The second effect of teenage rebellion is that the communication between children and parents reduce. Because children do not want to follow what their parents say, they tend to not talk with their parents anymore. No topic about interesting things or funny situation happening in school will be discussed during the supper time. Most communication between parents and children will be argument. Lacking communication in family and conflict between parents and children will also cause distrust. (Miller, 2011). “I have a rebellious attitude, and every time my parents tell me I do, it makes me even more rebellious.” Some teenagers say. Even though sometimes those children get in trouble, they will not talk to their parents. As a result, teenagers cannot understand parents’ warm caring heart, and parents become hard to understand what their girls or boys are thinking.

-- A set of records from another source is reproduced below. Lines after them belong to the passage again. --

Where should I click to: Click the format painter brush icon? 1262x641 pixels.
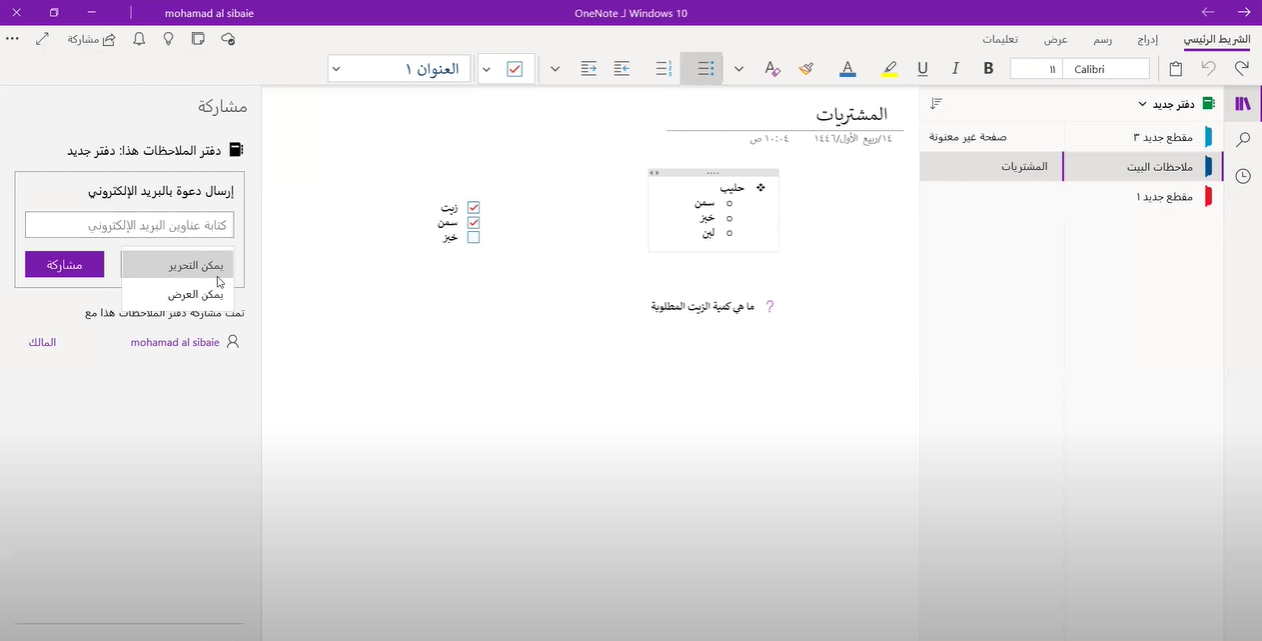[x=806, y=69]
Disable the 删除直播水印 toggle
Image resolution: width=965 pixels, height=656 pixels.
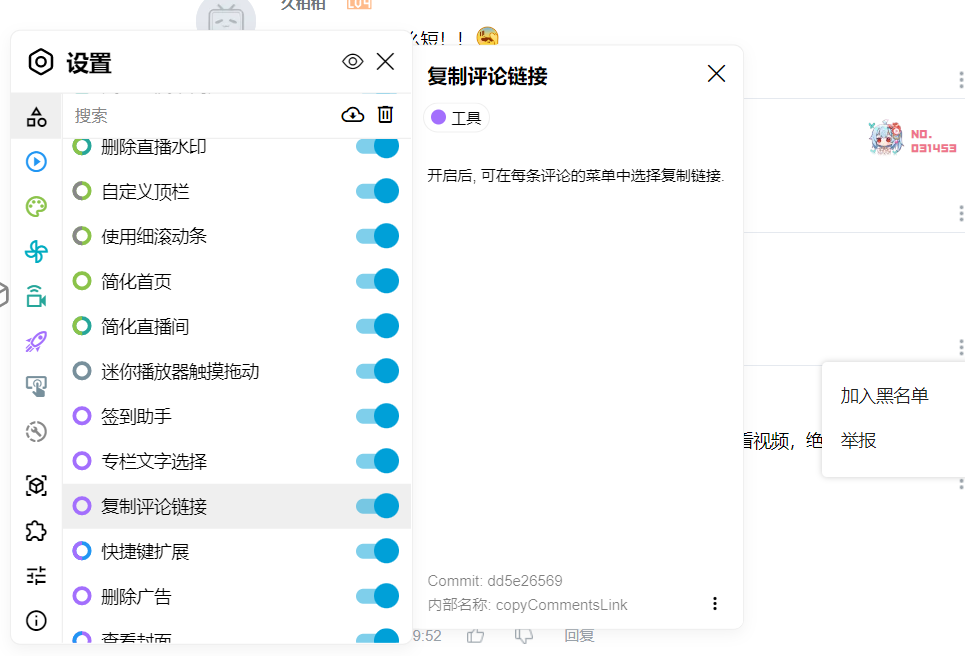tap(377, 146)
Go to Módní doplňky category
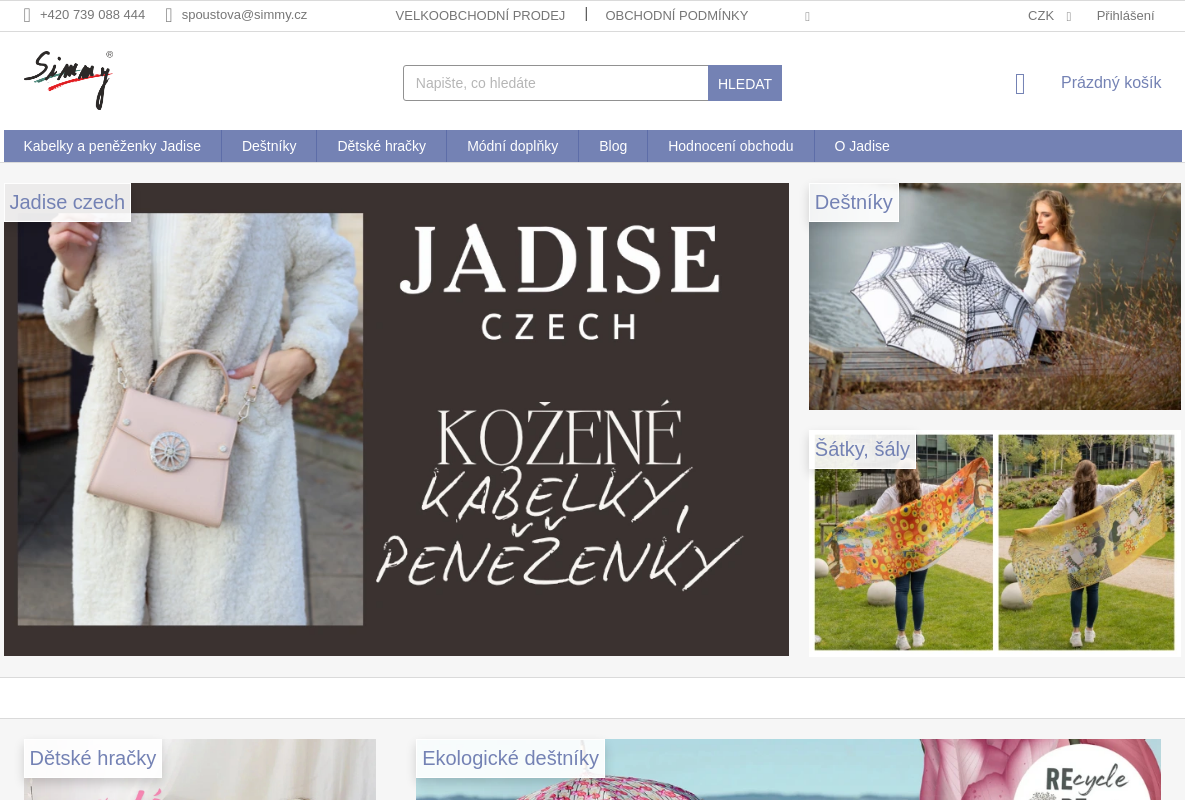The height and width of the screenshot is (800, 1200). (x=512, y=146)
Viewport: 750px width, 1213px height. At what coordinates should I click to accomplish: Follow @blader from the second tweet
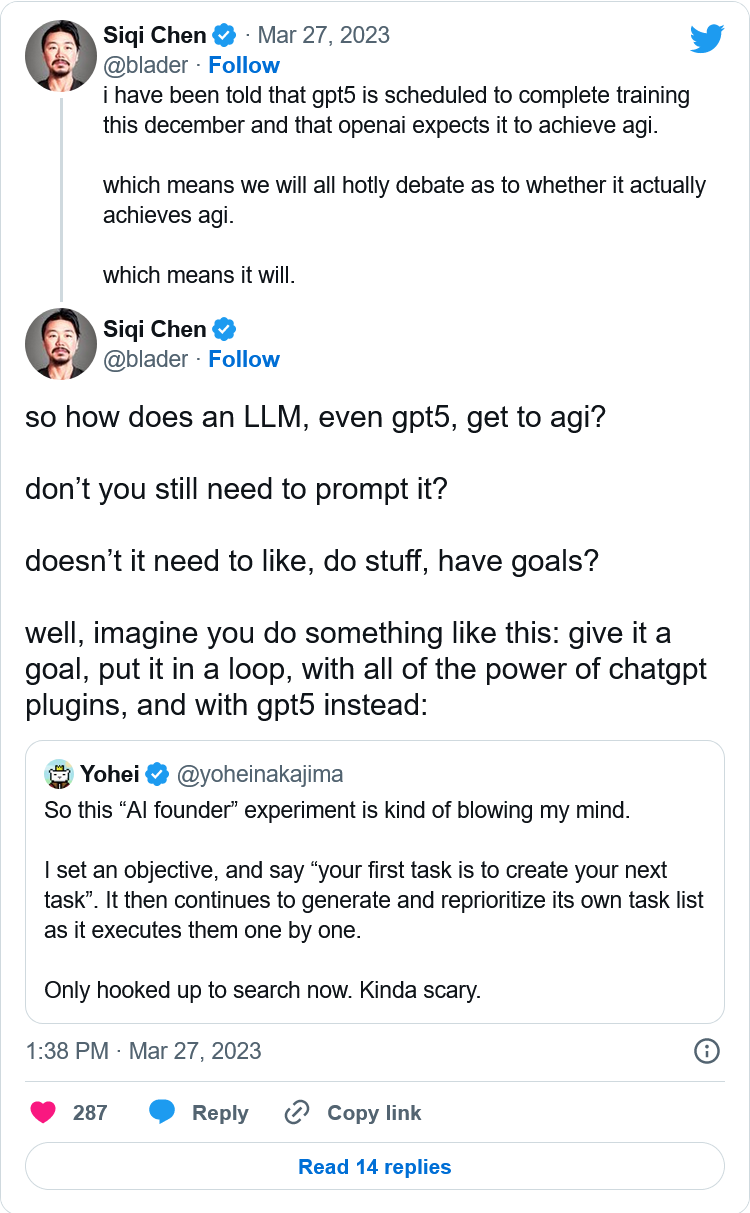[243, 359]
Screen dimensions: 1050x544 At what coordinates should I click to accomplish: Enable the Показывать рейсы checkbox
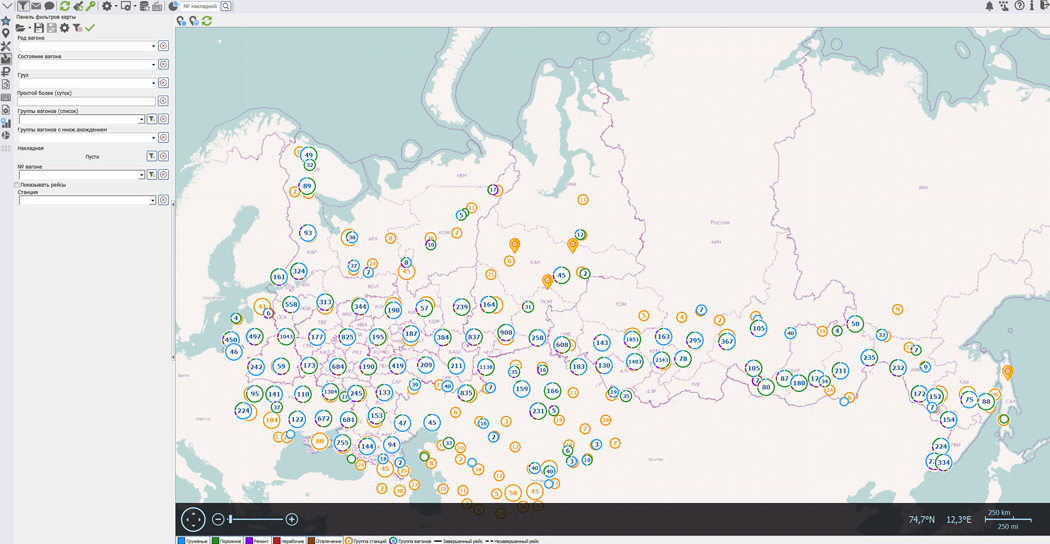(x=17, y=185)
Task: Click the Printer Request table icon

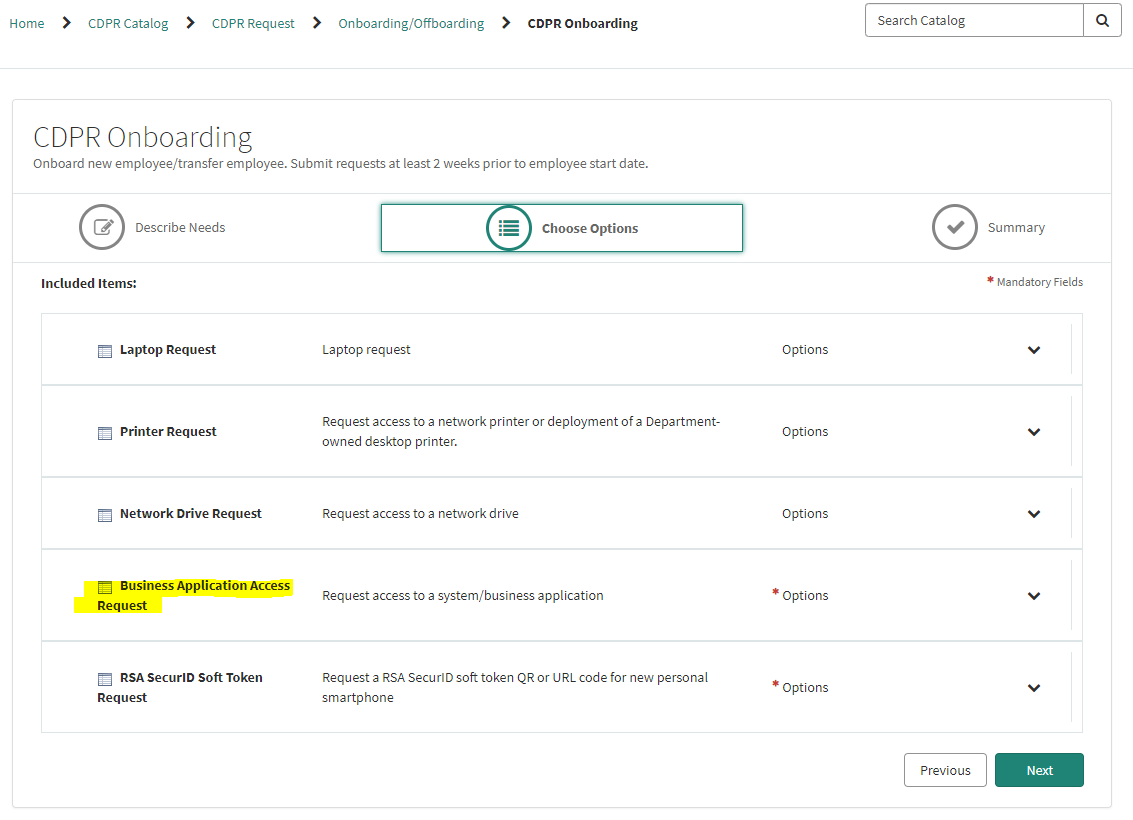Action: pos(105,433)
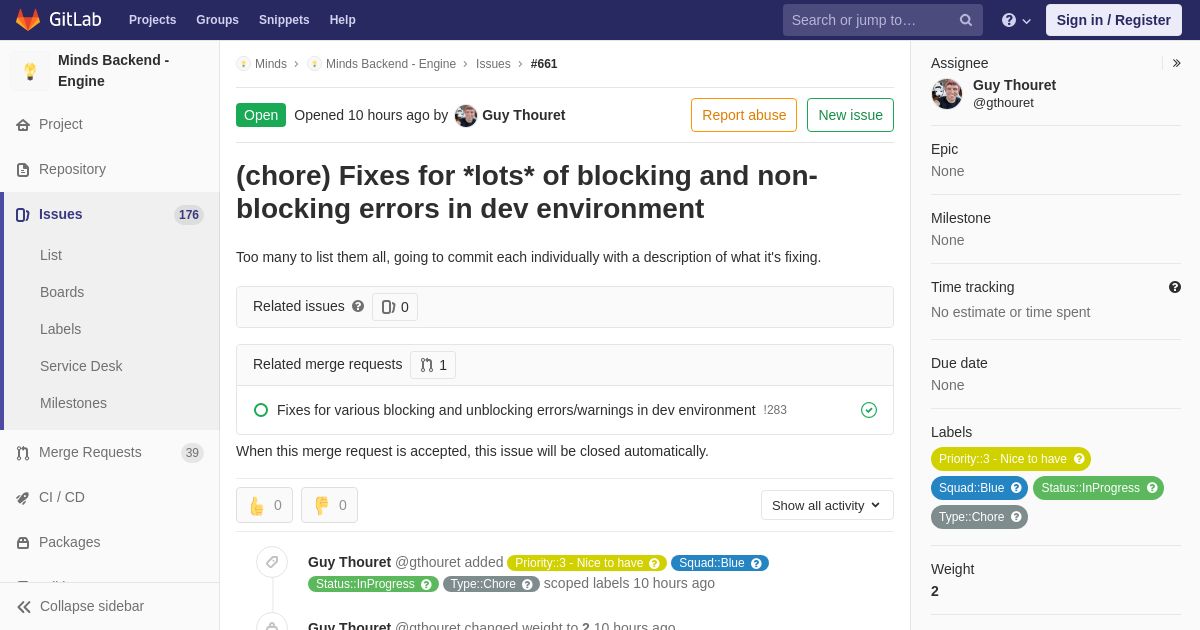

Teenage rebellion will also cause their school marks decreasing. Rebellious teenagers want more freedom, so they begin to “rebel against the authority figures in their lives.” (“Rebellious Teenagers”, n.d.). They want to play, dance with friends, or date with their boyfriends or girlfriends, so they may also not do boring homework. It is common that sometimes they have test tomorrow, while those teens still stay outside playing late. If you ask, “Is it okay to not study and go to school?” They may ask you why they should do that. Nevertheless, as a student, it is a very important task to learn necessary knowledge and skills. No good marks at this time, and more criticism from parents and teachers, finally they might lose their confidence, give up study, and do not go to school. The opinion that “I feel happier out of school” or “nobody cares me so why I need to go to school” deeply influences them.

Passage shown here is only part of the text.